The Swiss group is reorganising as business gets better.

The Swiss luxury group that owns brands like Cartier and IWC just announced a set of upbeat numbers for the half year to September 30, after a weak performance in 2016. Revenue rose 8% at constant exchange rates, if inventory buy-backs a year before were excluded.  Operating profit was up 8%, excluding one-off gains, alongside a slightly rise in operating margin to 21% – proof that luxury watches and jewellery is still lucrative business even in tough times.

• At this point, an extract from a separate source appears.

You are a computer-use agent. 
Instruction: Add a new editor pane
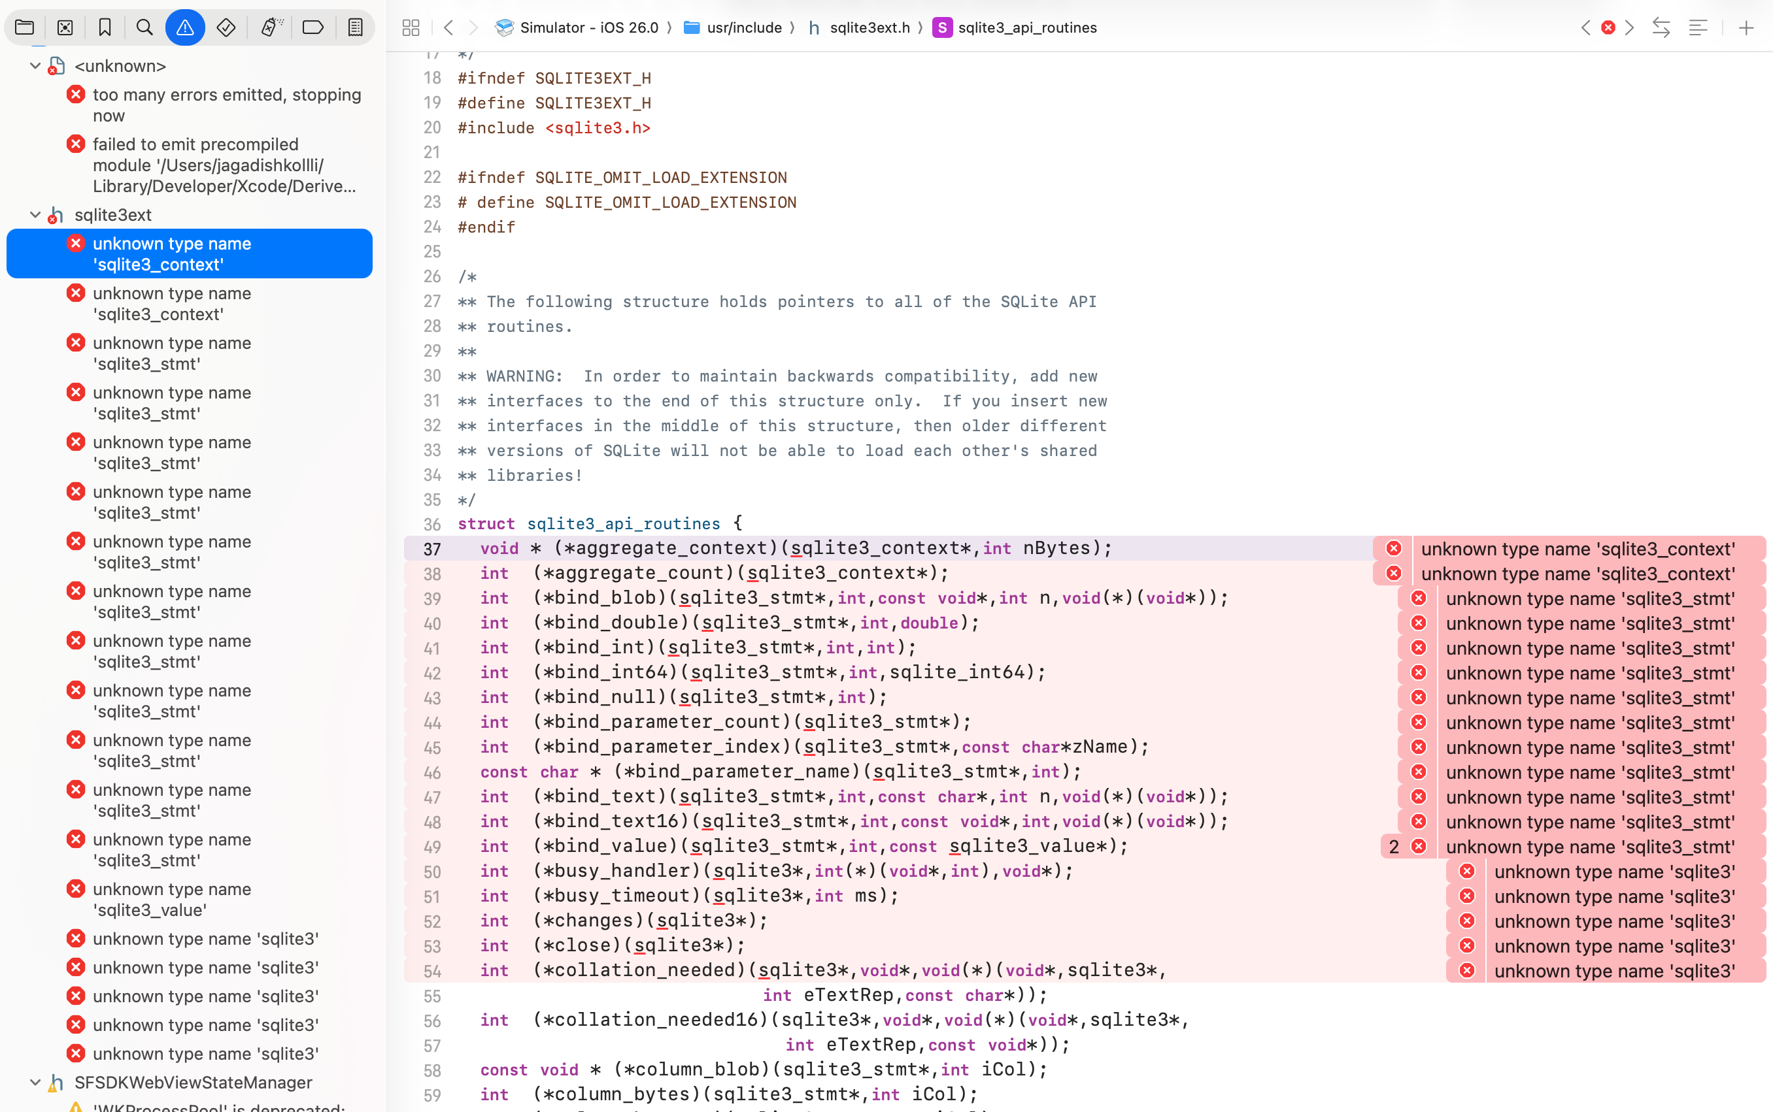[x=1746, y=28]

Asia ex-Japan performed particularly well, with the region that accounts for some 40% of sales enjoying a 25% rise in turnover on the back of strength in mainland China, Hong Kong, Korea and Macau. China, Hong Kong and Macau have been suffering slumping sales for consecutive quarters, so the positive numbers are off a relatively low base.

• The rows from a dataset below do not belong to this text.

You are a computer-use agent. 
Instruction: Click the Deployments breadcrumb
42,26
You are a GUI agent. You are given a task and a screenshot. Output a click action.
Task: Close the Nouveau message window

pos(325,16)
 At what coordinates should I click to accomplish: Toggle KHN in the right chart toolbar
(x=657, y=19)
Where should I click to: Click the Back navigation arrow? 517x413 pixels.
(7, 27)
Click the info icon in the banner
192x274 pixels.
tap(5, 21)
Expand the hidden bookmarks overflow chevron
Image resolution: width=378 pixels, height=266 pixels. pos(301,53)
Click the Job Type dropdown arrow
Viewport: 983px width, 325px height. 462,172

Notably, both retail and wholesale channels performed well. Retail refers to Richemont’s own stores or boutiques, and sales there were up 13%. Wholesale, third party distributors and authorised retailers in other words, saw sales rise 11% – perhaps an indication that wholesalers have increased confidence in future sales.

In terms of business segments, both jewellery and watches showed positive growth, especially with the non-recurrence of one-time inventory buybacks.

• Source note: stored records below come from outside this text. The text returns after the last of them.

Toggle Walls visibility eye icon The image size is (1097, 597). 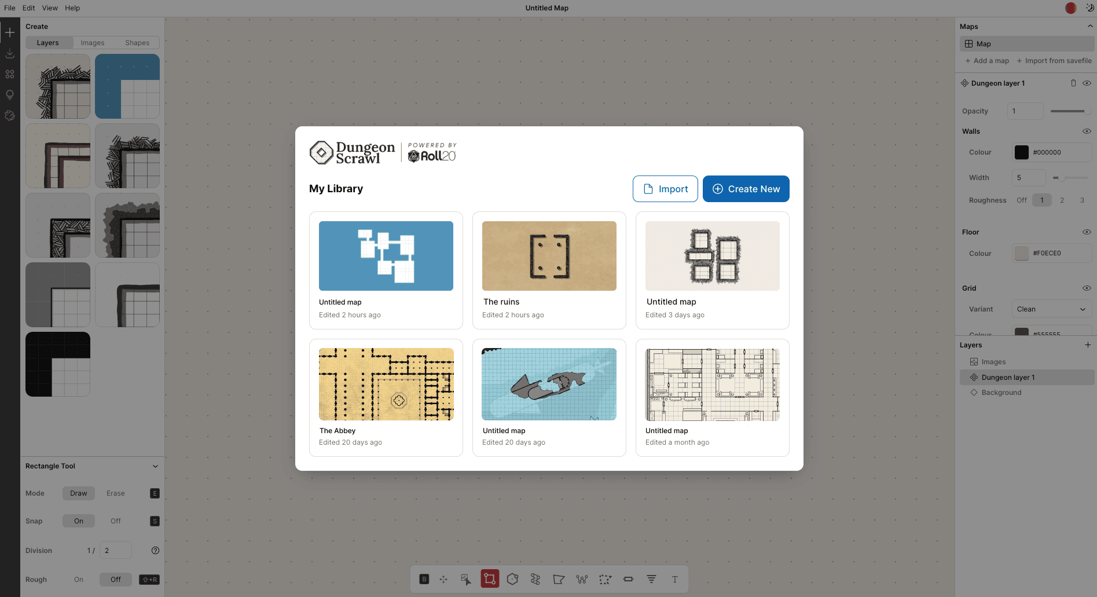coord(1087,131)
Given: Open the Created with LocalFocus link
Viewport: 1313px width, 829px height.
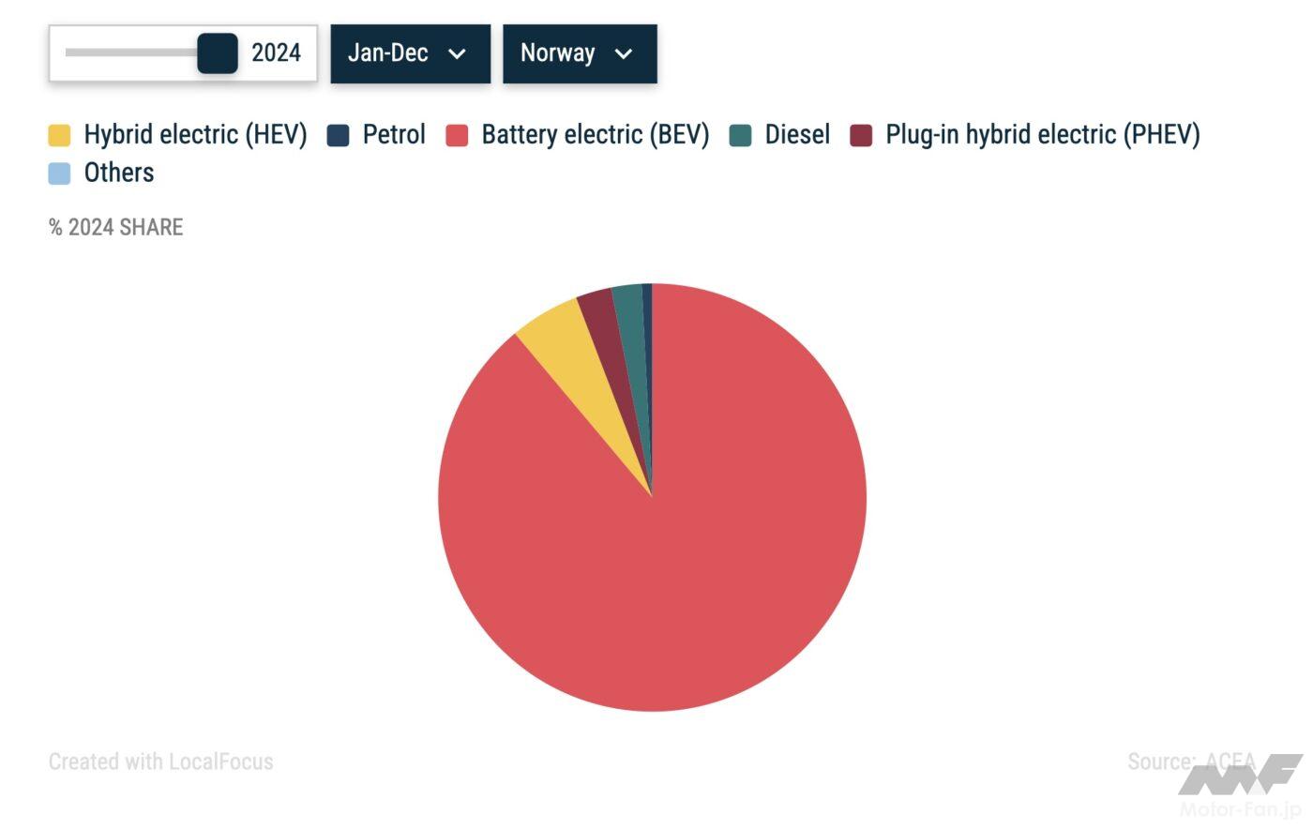Looking at the screenshot, I should pos(160,761).
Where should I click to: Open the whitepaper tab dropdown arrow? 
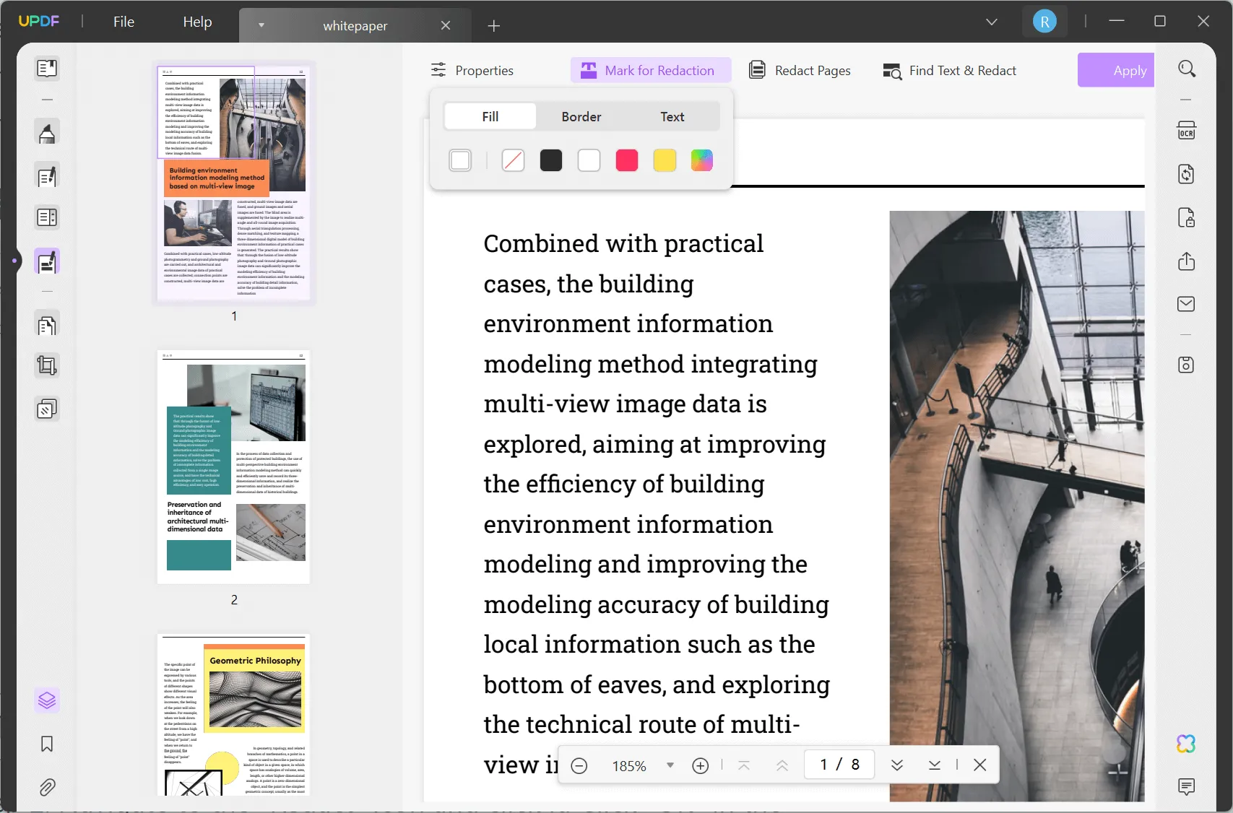click(261, 25)
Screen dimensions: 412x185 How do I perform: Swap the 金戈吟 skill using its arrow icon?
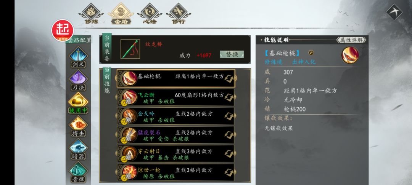tap(229, 116)
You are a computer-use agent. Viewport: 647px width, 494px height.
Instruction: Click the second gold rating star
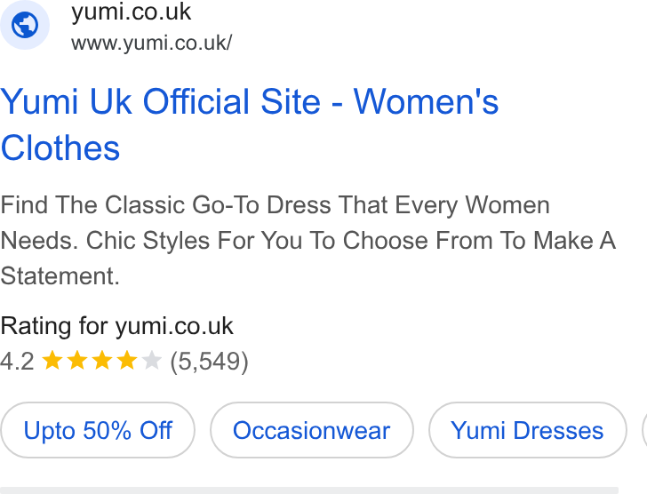click(77, 361)
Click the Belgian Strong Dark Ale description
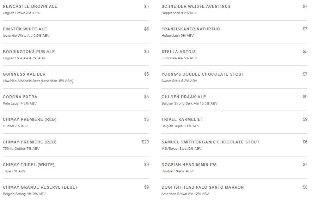 tap(189, 104)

Plus a stake in travel retail and a new boss for watchmakers

Equally notable is the fact that Richemont now owns 5% of Dufry, the duty free retailer listed on the Swiss stock exchange. First announced in May 2017, the stake is Richemont’s first foray into travel retail by the Swiss group, which also owns a sizeable portion of online luxury retailer Yoox Net-A-Porter Group. However, the dominant luxury conglomerate, Paris-based LVMH, has owned a majority of travel retail giant DFS since 1997.

Internally Richemont has also reorganised, with Jerome Lambert taking the newly created post of chief operating officer, the consequence of rival Georges Kern’s departure for Breitling. Most recently the head of Montblanc, Lambert will now oversee all of Richemont’s subsidiaries except for jewellers Cartier and Van Cleef & Arpels, as well as several key back office functions.

Distribution for all of Richemont’s watch brands will now be consolidated under Emmanuel Perrin, formerly the sales chief at Cartier, who will also be elevated to the group’s board. According to Richemont chief financial officer Burkhart Grund, who spoke in a call with analysts, Perrin’s focus will be to make sure third party retailers reduce their inventories. With almost 25 years at Richemont, Perrin is also the nephew of Alain-Dominique Perrin, the long serving president of Cartier who helped build Richemont and remains a board member today.